Turbo daemon creates / leaves a ton of `<defunct>` processes, accumulating enough sometimes to breach the OS-wide process limit, preventing the creation of any new processes. #9455

NullVoxPopuli · 2024-11-18T17:06:22Z

Verify canary release

I verified that the issue exists in the latest Turborepo canary release.

Link to code that reproduces this issue

I think: all turbo projects running turbo while in interactive-rebase.

This is a pretty bad bug, because MacOS only has a limit of ~ 5600 processes, and once you hit that, you can't spawn terminals, can't open apps, can't create new tabs in the browser, can't run ps, even.

You have to have already had activity monitor (or similar) open so that you can kill the turbo daemon process. Else you may be forced to reboot.

Which canary version will you have in your reproduction?

2.3.1-canary.0

Enviroment information

❯ pnpm turbo info
turbo 2.3.1-canary.0

CLI:
   Version: 2.3.1-canary.0
   Path to executable: <.pnpm>/[email protected]/node_modules/turbo-darwin-arm64/bin/turbo
   Daemon status: Running
   Package manager: pnpm9

Platform:
   Architecture: aarch64
   Operating system: macos
   WSL: false
   Available memory (MB): 10455
   Available CPU cores: 12

Environment:
   CI: None
   Terminal (TERM): alacritty
   Terminal program (TERM_PROGRAM): unknown
   Terminal program version (TERM_PROGRAM_VERSION): unknown
   Shell (SHELL): /opt/homebrew/Cellar/bash/5.2.32/bin/bash
   stdin: false

Setup, check processes:

ps -ef | grep defunct | wc -l
# 1 or 2

Normally, an OS should be around < 1000 processes:

ps -ef | wc -l
# I usually hover around 600 to 800

Scenario A (inconsistent)

be in interactive rebase
(I'm splitting commits into more commits)
have prepare or postinstall trigger turbo's build
run turbo again (maybe for lint, or whatever)

Scenario B (inconsistent)

after changing a dependency of a package

Test:

ps -ef | grep defunct | wc -l
# 807

Test after upgrading to latest canary (noting that we run build in postinstall):

❯ ps -ef | grep defunct | wc -l
#    1435

I have an ongoing monitor for this running every second in a terminal that I just leave up all the time.

❯ watch -n 1 "echo \"All: \$(ps -ef | wc -l), Defunct: \$(ps -ef | grep defunct | wc -l)\""

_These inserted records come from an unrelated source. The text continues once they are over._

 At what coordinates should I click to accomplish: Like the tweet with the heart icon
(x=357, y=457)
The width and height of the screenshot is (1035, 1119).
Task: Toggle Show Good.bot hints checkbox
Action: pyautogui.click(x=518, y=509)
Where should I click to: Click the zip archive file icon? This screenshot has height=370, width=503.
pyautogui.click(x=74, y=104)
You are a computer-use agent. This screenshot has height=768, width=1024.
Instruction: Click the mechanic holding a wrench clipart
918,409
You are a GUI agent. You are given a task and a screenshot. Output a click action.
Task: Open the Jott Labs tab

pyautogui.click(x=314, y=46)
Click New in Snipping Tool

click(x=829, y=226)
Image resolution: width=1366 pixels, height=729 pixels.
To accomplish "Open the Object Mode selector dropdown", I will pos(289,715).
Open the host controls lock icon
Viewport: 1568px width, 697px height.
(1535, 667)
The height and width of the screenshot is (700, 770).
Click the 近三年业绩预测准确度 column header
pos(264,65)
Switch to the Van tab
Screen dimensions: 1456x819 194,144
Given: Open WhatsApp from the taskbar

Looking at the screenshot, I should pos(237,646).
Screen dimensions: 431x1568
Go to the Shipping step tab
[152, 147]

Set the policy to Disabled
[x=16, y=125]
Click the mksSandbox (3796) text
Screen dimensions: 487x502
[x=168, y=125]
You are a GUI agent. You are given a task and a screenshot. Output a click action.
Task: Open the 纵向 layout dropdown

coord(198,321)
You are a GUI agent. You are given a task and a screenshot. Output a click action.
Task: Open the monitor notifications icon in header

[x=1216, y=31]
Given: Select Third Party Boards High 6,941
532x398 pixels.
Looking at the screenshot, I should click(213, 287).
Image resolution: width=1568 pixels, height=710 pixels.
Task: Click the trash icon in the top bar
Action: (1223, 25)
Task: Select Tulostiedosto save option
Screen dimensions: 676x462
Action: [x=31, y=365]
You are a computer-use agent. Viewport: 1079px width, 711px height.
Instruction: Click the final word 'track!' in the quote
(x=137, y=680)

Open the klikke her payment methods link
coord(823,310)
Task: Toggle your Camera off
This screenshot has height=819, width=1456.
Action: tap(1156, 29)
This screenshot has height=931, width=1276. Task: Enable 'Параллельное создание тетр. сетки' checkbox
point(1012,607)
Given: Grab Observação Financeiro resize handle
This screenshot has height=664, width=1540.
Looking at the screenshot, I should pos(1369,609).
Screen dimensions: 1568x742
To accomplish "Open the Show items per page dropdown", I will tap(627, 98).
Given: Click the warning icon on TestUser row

And with pstree we can see that these all come from turbo

# get a list of all unique parent processes for each defunct process
❯ ps -ef | grep defunct | awk '{print $3}' | sort -u

# pass each of these to pstree
while IFS= read -r pid; do
    pstree -p $pid
done <<< $(ps -ef | grep defunct | awk '{print $3}' | sort -u)

Which will print something like this:

-+= 00001 root /sbin/launchd
 \-+= 11557 $USER /opt/homebrew/opt/borders/bin/borders
   \--- 11558 $USER <defunct>
-+= 00001 root /sbin/launchd
 \-+= 43271 $USER <.pnpm>/[email protected]/node_modules/turbo-darwin-arm64/bin/turbo --skip-infer daemon
   |--- 43359 $USER <defunct>
   |--- 43361 $USER <defunct>
   # and a few many hundred more
   \--- 57042 $USER <defunct>

Expected behavior

no defunct processes exist ever, as the OS will not halt these.

Actual behavior

defunct processes are left laying around.

To Reproduce

It's possible this is reproducible in these OSS repos:

I somewhat regularly have to kill the top level turbo daemon on Linux due to CPU usage -- but it's maybe possible that the reason for that is the same root reason that is causing me to observe the behavior that has resulted in me reporting this issue for MacOS.

In both cases, Linux (where I do most of my OSS) and Mac (where I do my closed-source employer-owned work), Killing the turbo daemon processes immediately makes any of my machines happier -- cleaning up defunct processes (macos) or freeing up cpu cycles (linux)

Additional context

No response

The text was updated successfully, but these errors were encountered:

wagenet · 2024-11-18T17:28:12Z

We've seen this on other developer machines at my company as well.

chris-olszewski · 2024-11-18T18:13:27Z

If either of you could share daemon logs (turbo daemon status should display the logfile) that would be helpful. We should not be spawning child processes from the daemon.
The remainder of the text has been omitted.